(Collected data)
* * *

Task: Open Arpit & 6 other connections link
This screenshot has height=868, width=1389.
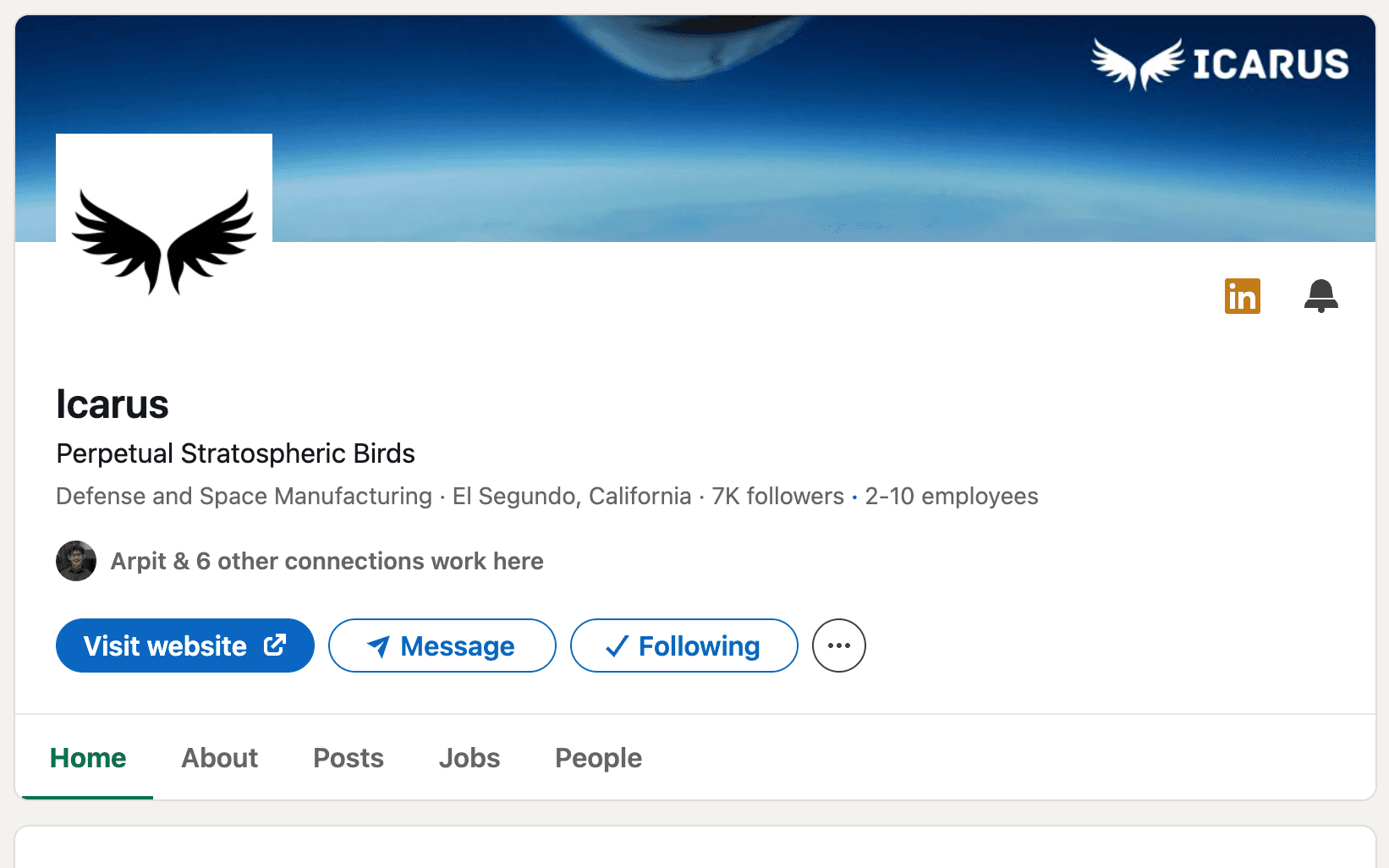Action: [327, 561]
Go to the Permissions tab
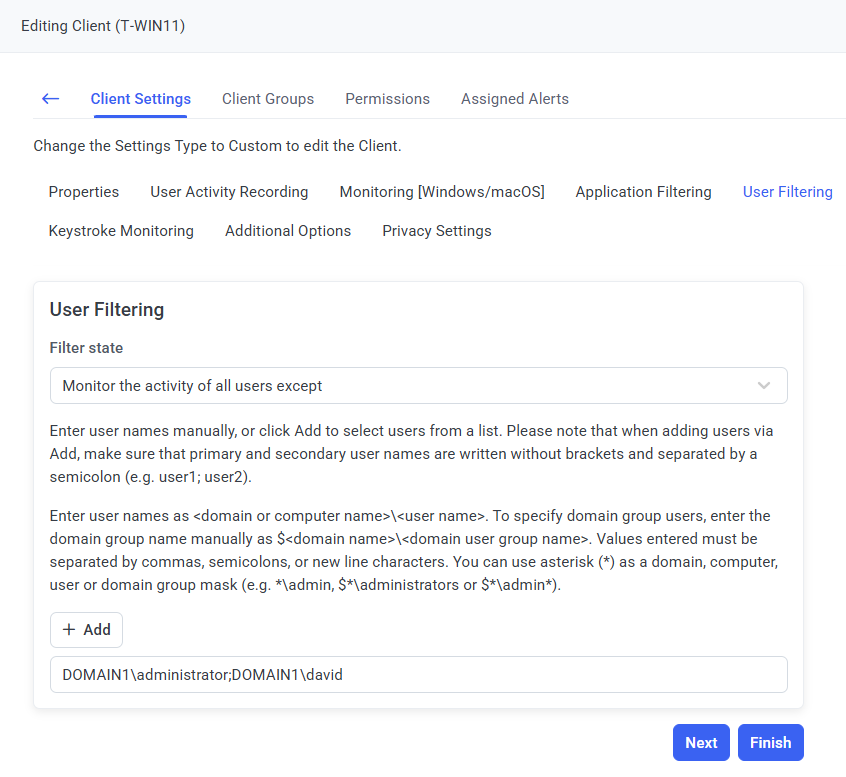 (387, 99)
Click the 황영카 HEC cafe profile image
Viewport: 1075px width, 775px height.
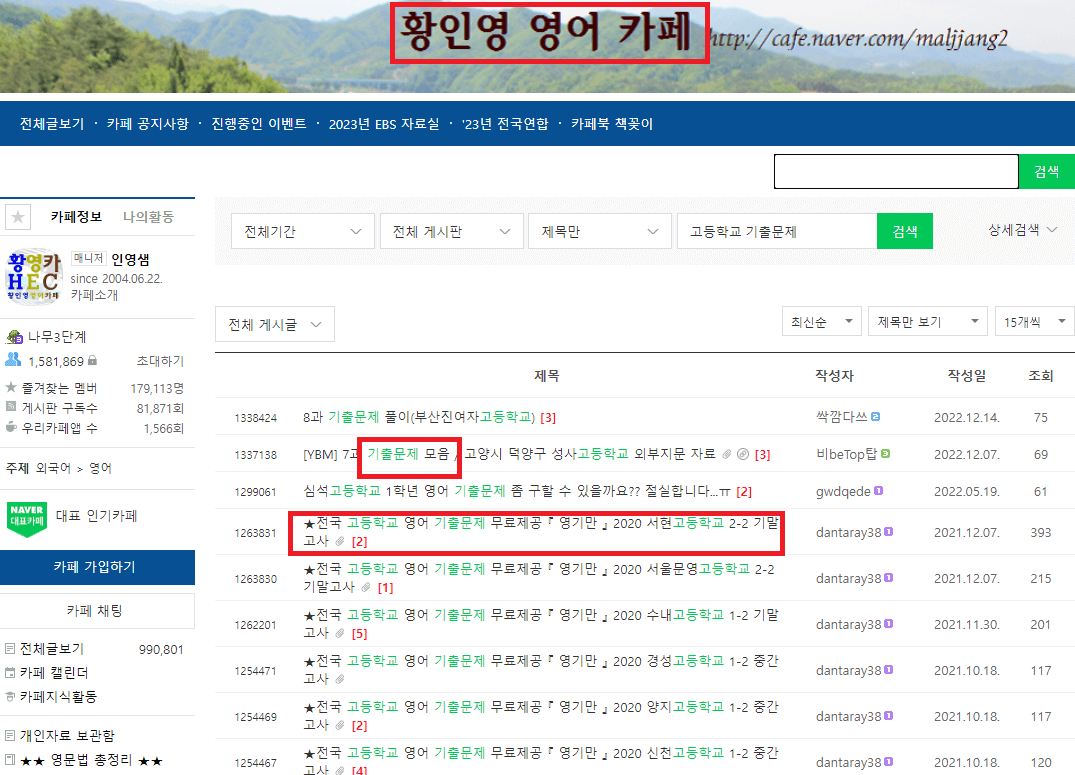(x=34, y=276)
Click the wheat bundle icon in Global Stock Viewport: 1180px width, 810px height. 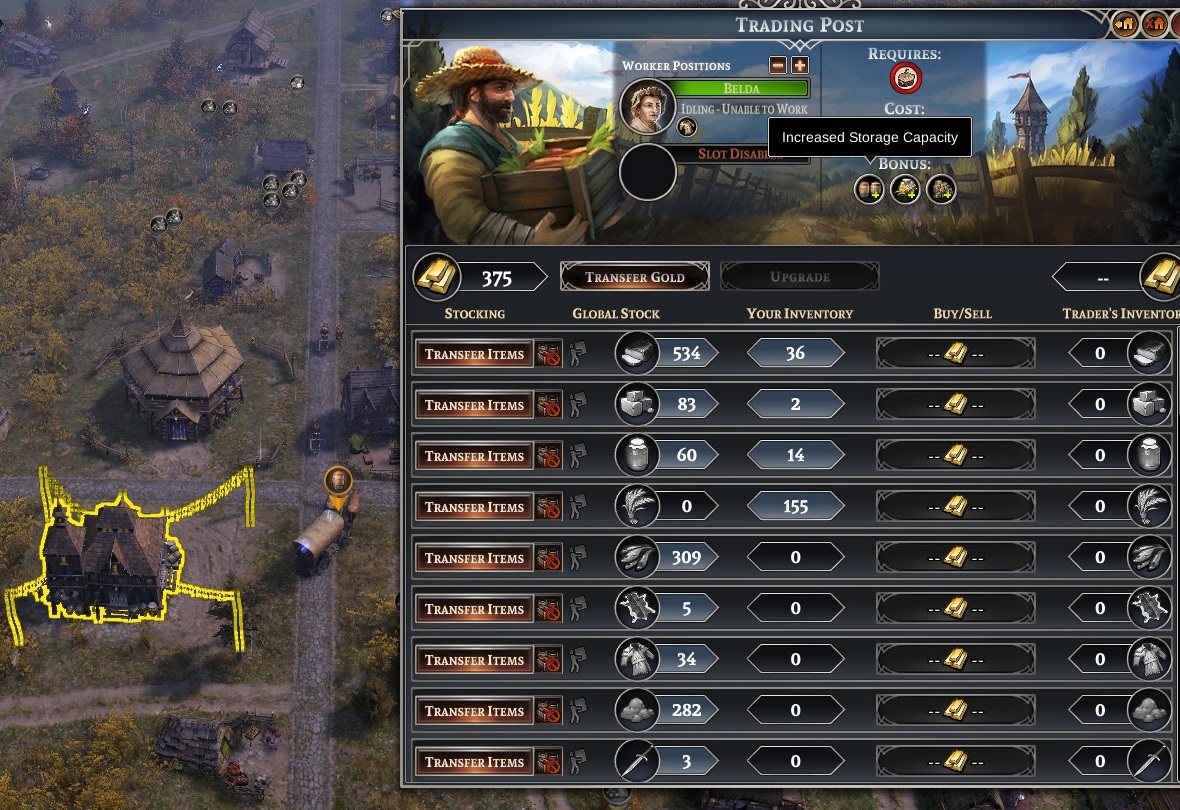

* * *

Task brief. Apart from the pictures, every line of the data above should be given again exactly.

Exercise output.
Task: Open Arpit & 6 other connections link
This screenshot has height=868, width=1389.
Action: [327, 561]
Go to the Permissions tab
 (387, 99)
Click the 황영카 HEC cafe profile image
Viewport: 1075px width, 775px height.
(x=34, y=276)
Click the wheat bundle icon in Global Stock Viewport: 1180px width, 810px height. 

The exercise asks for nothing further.